Most LLM routing layers pick a model by name and move on — there’s no record of the decision, no capability check, no policy that prevents a cost-sensitive request from hitting a premium endpoint by accident. role-model is an open protocol and packaged reference runtime that fixes the audit gap. A request declares its task type, required capabilities, modalities, and tool needs. The router builds a policy snapshot, narrows the candidate endpoint set, applies hard eligibility checks across capability, locality, and budget, scores what survives using measured performance data first and declared profiles second, and returns a RouterDecision artifact that names the chosen endpoint, the fallbacks, the exclusions, and the selection reasons. Nothing is hidden.

The differentiating feature is the protocol layer itself. Endpoint identity, declared capability profiles, observed performance profiles, roles, tasks, routing policy, and the decision artifact are all defined as canonical schemas — not opaque runtime state. The docs describe a full reason code and rejection taxonomy, which means when an endpoint is excluded, you get a code you can grep for, not a log message you have to interpret. That makes the system portable: the same routing logic travels with you across provider changes, host changes, and deployment topology changes.

The baseline role set — general chat, patch-oriented code editing, code review, tool calling, and text embeddings — covers the workloads most mixed-model deployments actually run. The vendor states integration with Pi via a dedicated package and a /role-model setup flow, and the runtime exposes an OpenAI-compatible discovery interface for downstream clients. Where this breaks: role-model is a routing and observability layer, not an agent runtime. If your use case requires a system that decides what sequence of steps to take — not just which endpoint handles a known request type — you are looking at the wrong tool and will need a separate orchestration layer on top.

* _EXCERPTED DATA_
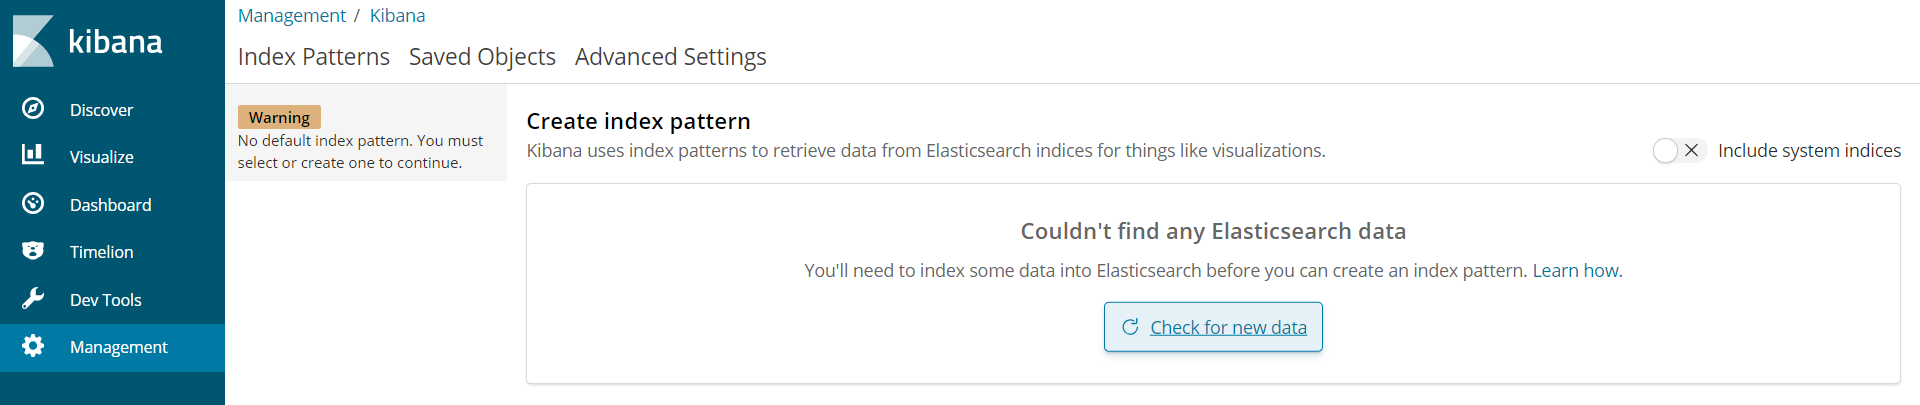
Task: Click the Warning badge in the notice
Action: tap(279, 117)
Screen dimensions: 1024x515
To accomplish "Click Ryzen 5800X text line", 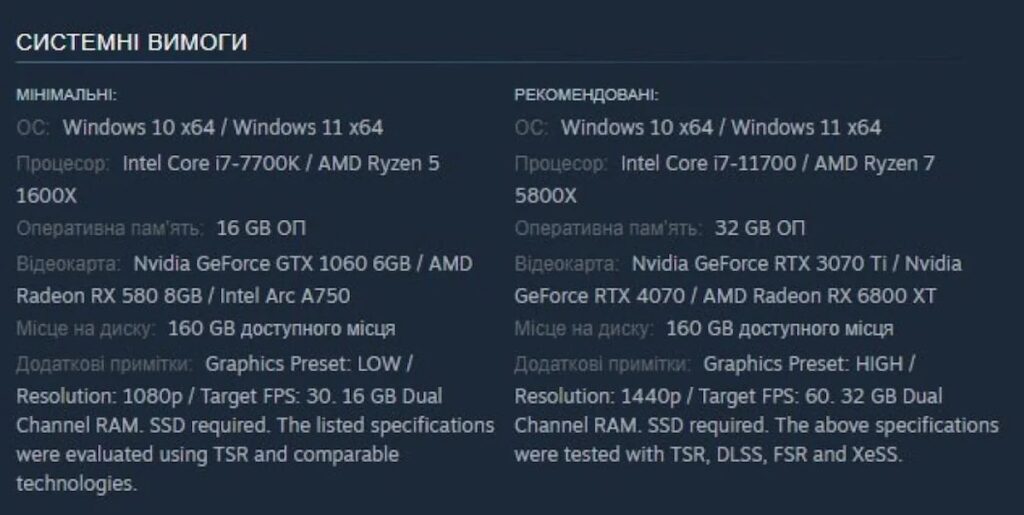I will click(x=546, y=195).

==

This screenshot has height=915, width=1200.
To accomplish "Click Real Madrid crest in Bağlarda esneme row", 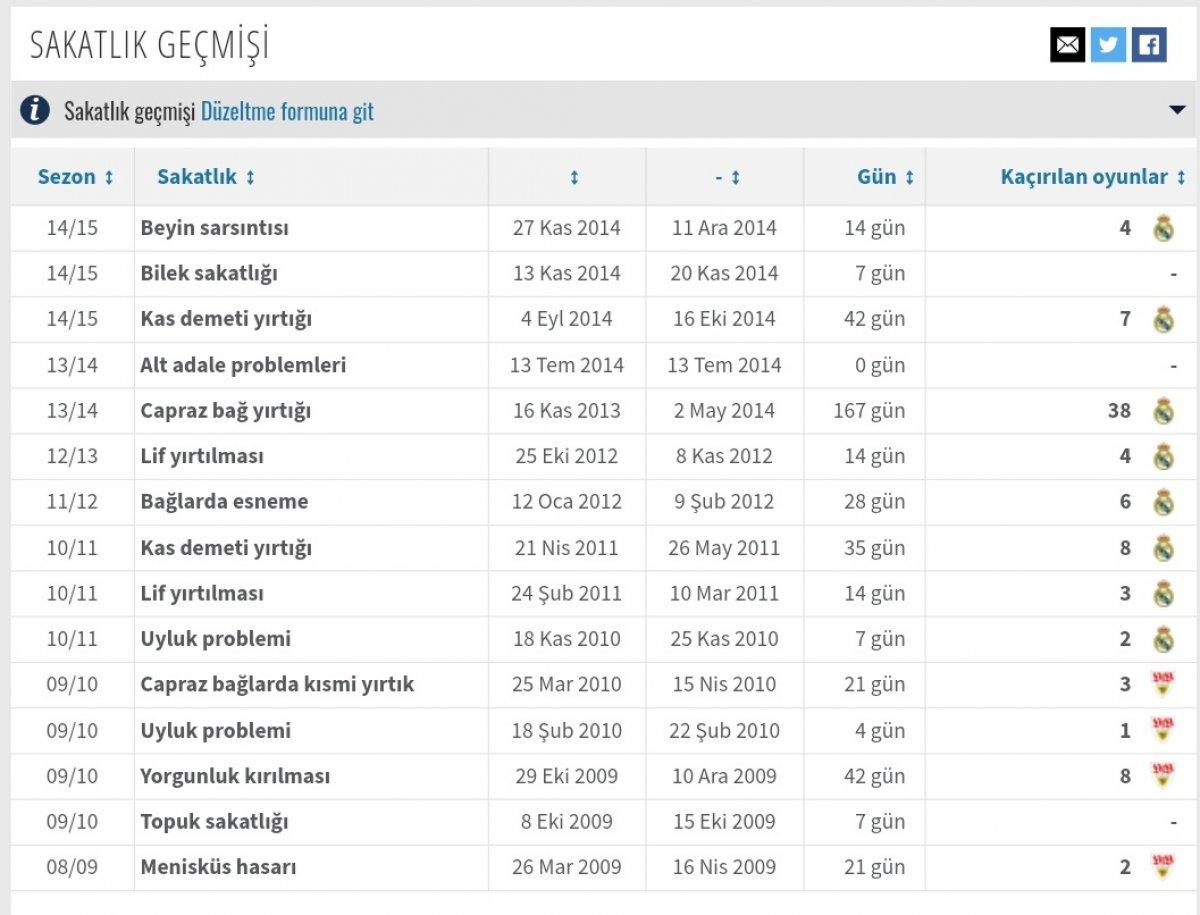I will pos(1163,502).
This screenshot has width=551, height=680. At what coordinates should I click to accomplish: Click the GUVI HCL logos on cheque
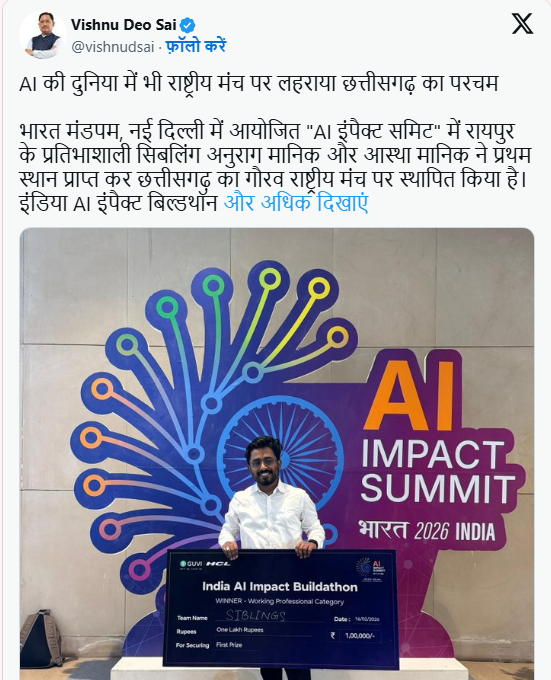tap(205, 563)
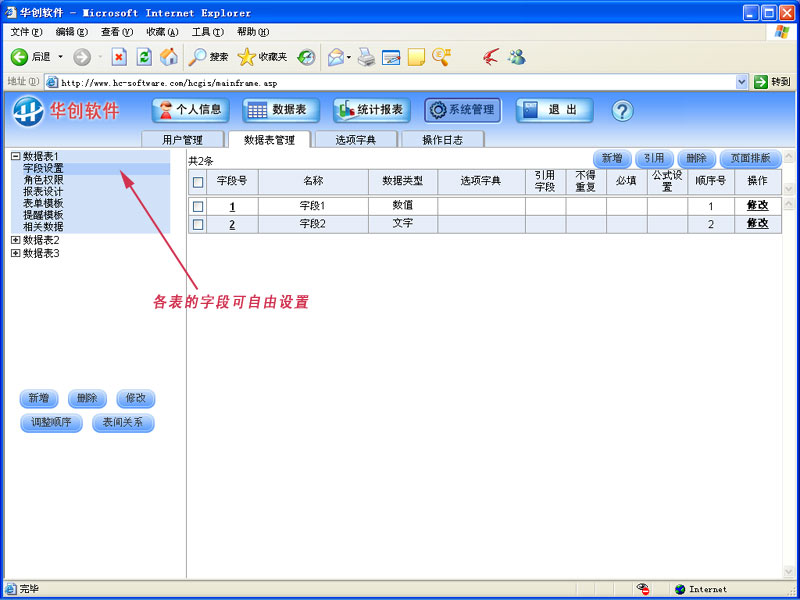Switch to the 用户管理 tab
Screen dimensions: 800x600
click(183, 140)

* _WHAT THE EXERCISE ASKS_
Say whether each statement agrees with the text on role-model, answering yes or no and quoting the deciding words. 1. The router scores the remaining endpoints using declared profiles before measured performance data. 2. When an endpoint is excluded, the user receives a code that can be searched for. 3. role-model decides what sequence of steps to take for a task. The material in the records is separate from the text about role-model.

* _ANSWER TO THIS PROBLEM_
1. No: "scores what survives using measured performance data first and declared profiles second"
2. Yes: "when an endpoint is excluded, you get a code you can grep for, not a log message you have to interpret"
3. No: "role-model is a routing and observability layer, not an agent runtime"